→ **TASK DETAILS**
The reply should hold every record, copied exactly, and none of the pictures.

→ **SOURCE INFORMATION**
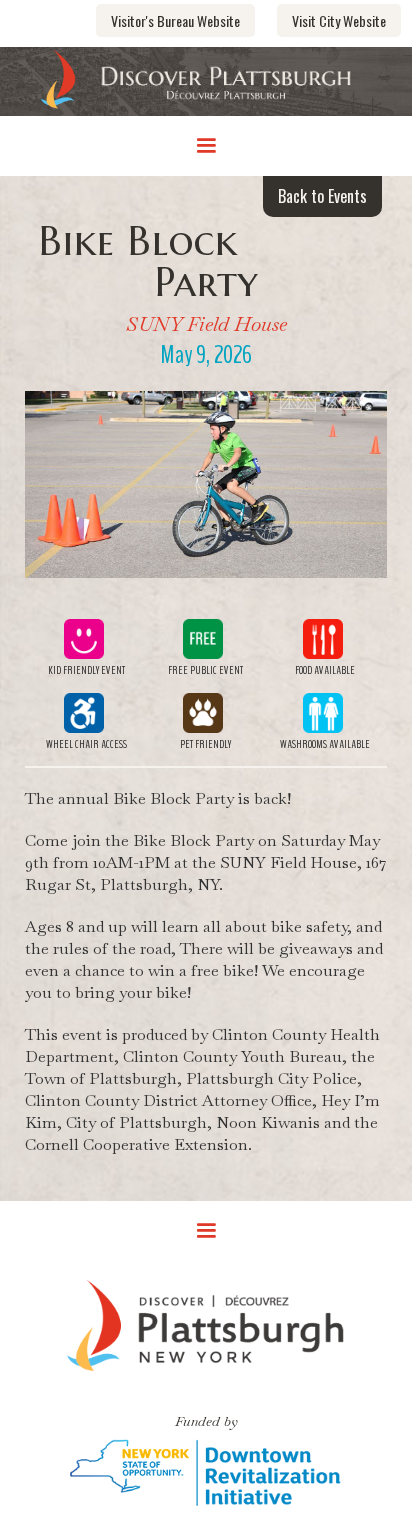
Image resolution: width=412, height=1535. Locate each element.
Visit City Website (339, 20)
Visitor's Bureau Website (175, 20)
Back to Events (322, 196)
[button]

→ **ANSWER**
Image resolution: width=412, height=1535. Locate each element.
Visit City Website (339, 20)
Visitor's Bureau Website (175, 20)
Back to Events (322, 196)
[button]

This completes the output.